97. This is therefore the proper and critical time to reform the American governments upon a general, constitutional, firm, and durable plan; and if it is not done now, it will probably every day grow more difficult, till at last it becomes impracticable."


- Francis Bernard, Governor of [colonial] Massachusetts, in the last two of his 97 propositions submitted to the Ministry in England, 1765178

"We are sprung from one common Mother, we were all born in this big Island; we earnestly wish to repose under the same Tree of Peace with you; we request to live in Friendship with all the Indians in the Woods... We call God to Witness, that we desire nothing more ardently than that the white & red Inhabitants of this big Island should cultivate the most Brotherly affection, & be united in the firmest bands of Love & friendship."


- American Commissioners for Indian Affairs to Delawares, Senecas, Munsees, and Mingos, Pittsburgh, 1776179

The signatories' "hopes have been raised and confirmed by the declarations...with regard to equal liberty... [and] that having long groaned under the burden of ecclesiastical establishment [the established Church of England in Virginia], they pray that this, as well as every other yoke, may be broken and that the oppressed may go free."


- Signatories of the "ten-thousand name" petition, circulated by the Baptists, submitted to Virginia's first House of Delegates in the fall of 1776180

"I wish this cursed place was burned."


- General Thomas Gage, commander in chief of British forces in America and the last Royal Governor of Massachusetts, writing about Boston in 1775181

"Perseverance and spirit have done wonders in all ages."


- George Washington, August 1775182

"The house shakes...with the roar of the cannon. No sleep for me tonight."


- Abigail Adams, writing during the colonists' bombardment of British-held Boston, at midnight on March 2nd, 1776183

"We boast of our freedom, and we have your example for it. We talk the language we have always heard you speak."


- Samuel Adams to his fellow Englishmen across the Atlantic, in 1767184

"Proceed, great chief, with virtue on thy side.
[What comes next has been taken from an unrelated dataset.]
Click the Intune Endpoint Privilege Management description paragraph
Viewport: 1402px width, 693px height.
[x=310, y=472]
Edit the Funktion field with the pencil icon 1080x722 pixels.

Thy every action let the goddess guide."


- Phillis Wheatley, the first published Black poet and the first female Black poet in North America, to George Washington in 1776; Washington replied by thanking Wheatley "most sincerely" and commenting on her "great poetical talents," commenting that if she should ever come to Cambridge, he would be "happy to see a person so favored by the muses"185

"Captain Preston, what made you go to the Concord Fight [on April 19th, 1775]?"
"What did I go for?"
[...]
"Were you oppressed by the Stamp Act?"
"I never saw any stamps, and I always understood that none were ever sold."
"Well, what about the tea tax?"
"Tea tax, I never drank a drop of the stuff, the boys threw it all overboard."
"But I suppose you have been reading Harrington, Sidney, and Locke about the eternal principle of liberty?"
"I never heard of these men. The only books we had were the Bible, the Catechism, Watts' psalms and hymns and the almanacs."
"Well, then, what was the matter?"
"Young man, what we meant in going for those Redcoats was this: we always had governed ourselves and we always meant to. They didn't mean we should."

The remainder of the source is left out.